Horace Blue Gallery is on Lower Goat Lane (which also happens to be my favourite street in all of Norwich) and I can remember passing by a few times first semester and wondering what might be hidden behind all the funky graffiti and funny cartoon faces. In December I got my first chance. Unfortunately, the owner was not around. But I was able to browse the two tiny rooms of the gallery, which was filled with contemporary art from floor to ceiling. The first thing I noticed about the art was the incredible variety. This place had everything from painting to pottery, and all sorts of crazy mixed media pieces on display in a cabinet at the back of the first room. After obtaining a business card from the woman who was looking after the gallery in the owner’s absence, I was able to get in touch with Mr. Keith Webber. Keith is an architect who also happens to run the Horace Blue Gallery. He is currently in Jersey working on a project, so all of my correspondence with him was by email. After a the first few emails back and forth I sent Keith a questionnaire about the way he runs his gallery, the kinds of clients he markets for and other market related topics. I was hoping to receive more of an up beat response after the last word I had heard from him about the Norwich art market (see my previous post for more details). Horace Blue Gallery is more avant-garde than the other establishments I have been in contact with, so I wasn’t too surprised by his answers (just a little disappointed in Norwich). The work in his gallery is mostly by friends of his, or artists he has met through his network of friends. Currently he has about fifty artists that have shown at the gallery. Like the other owners I have interviewed, Keith tended to go for the ‘nice guy’ approach when it concerns potential buyers. He claims he is not willing to cultivate a false relationship just to make a sale, especially if that client becomes a collector… “if I don’t like someone I’m not going to have any sort of relationship with them, so the few collectors I know, I have become friends with.” From my research into the world of the art gallery, this sort of statement is commonplace for small gallery owners who would rather be your friend that your supplier of fine art. Hopefully…eventually that friendship will blossom into a regular sale for the gallery. Unfortunately for Keith, it seems he made the wrong sort of friends (financially, that is). In his own words,
“I show work I like. Maybe that’s why it hasn’t been a financial success. So the people I attract were people who shared my tastes…which is great, because you immediately have something in common with people who come in. I’ve made so many friends by having the gallery. I would have liked it if the people that came in had the money to buy what I was showing. I think the people who have money in Norfolk are older more traditional people, so their taste didn’t match mine.”

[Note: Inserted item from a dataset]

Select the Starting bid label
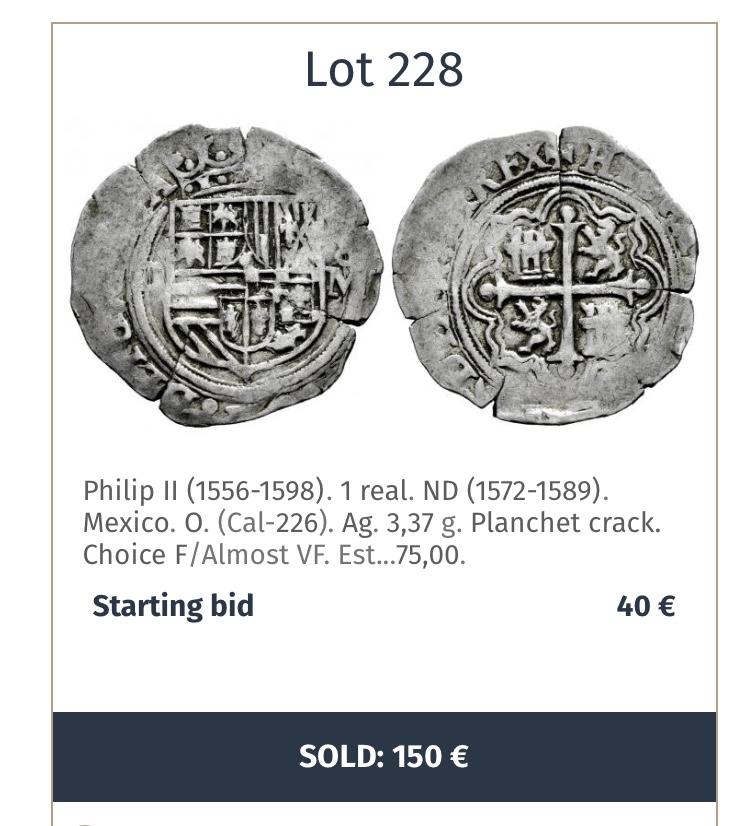Image resolution: width=741 pixels, height=826 pixels. pos(173,606)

As much as Norwich is a city full of young culture and arts, with the UEA Sainsbury Centre, the Contemporary Arts Festival and the Norwich University College of the Arts it seems the gallery could not survive on support alone. As far as my research extends, most of the wealthier art buyers have more traditional taste and Horace Blue has become a victim of this statistic. I think that’s a real shame, because the artists at this gallery are from all over the UK and don’t seem to play into the generally fetishized market that emanates from London and also does not want to conform to the norm for provincial Norfolk. So I am left with the fact that this great little gallery will probably go under and Keith has once again managed to make me question what the art market is all about… how can the people of Norwich let this hip, young and quirky little gallery close up? SAVE HORACE BLUE!